Continuity of Government in A Terrorist Era
March 11, 2002
In an era of terrorism, we no longer have the luxury of avoiding such issues as continuity of Congress and presidential succession in the event of a nuclear attack on Washington, D.C.
A nuclear attack on the Capitol or the White House could mean:
- Congress might be inoperable for weeks or months -- at the very time it is most needed.
- The Constitution requires a quorum of half the members of each house in order to conduct official business -- but hundreds of members might be killed or incapacitated in an attack.
- The Constitution allows states to fill vacancies in the Senate -- but all House vacancies have to be filled by special elections, which typically take three to six months.

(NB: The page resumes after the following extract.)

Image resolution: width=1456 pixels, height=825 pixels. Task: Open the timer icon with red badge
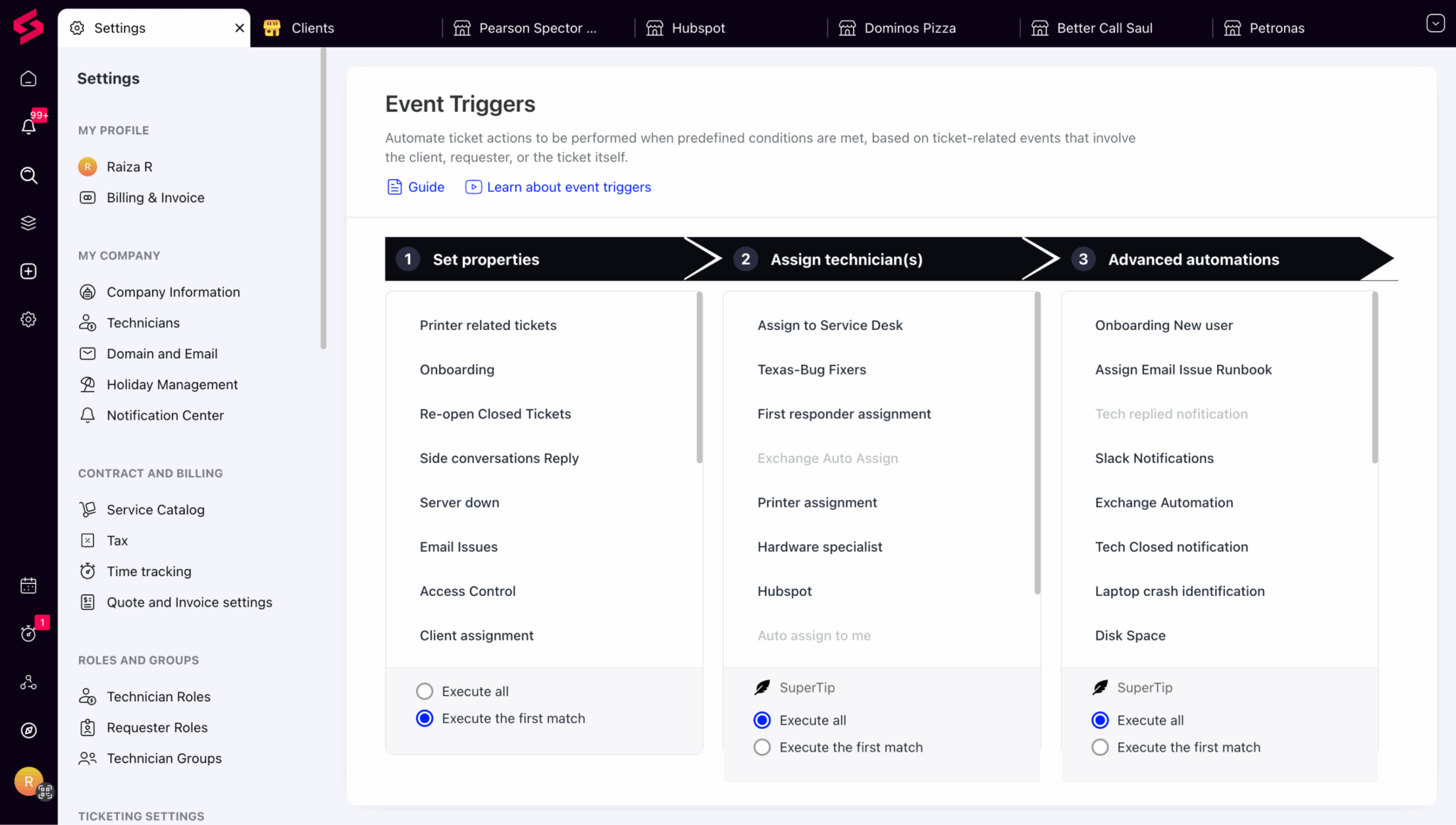(28, 633)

- The Constitution and the Presidential Succession Act of 1947 (as amended) direct that if the president is killed, the line of succession runs from the vice president to the speaker of the House, the president pro tempore of the Senate, and the cabinet in order of creation of the posts, starting with the secretary of state.
Here are some suggestions now being advanced to assure orderly and unambiguous continuity of the Legislative and Executive branches:
- Constitutionally empower governors or state legislatures to replenish Congress by appointments until members are able to return to service or until special elections are held if large numbers of Congressmen are killed.
- Expand the line of presidential succession to include state governors.
- Since the Constitution requires those in the line of succession to be officers of the United States, allow the president to deputize several governors as heads of their state militias.
Whatever plan is chosen, time is of the essence in today's terrorist climate.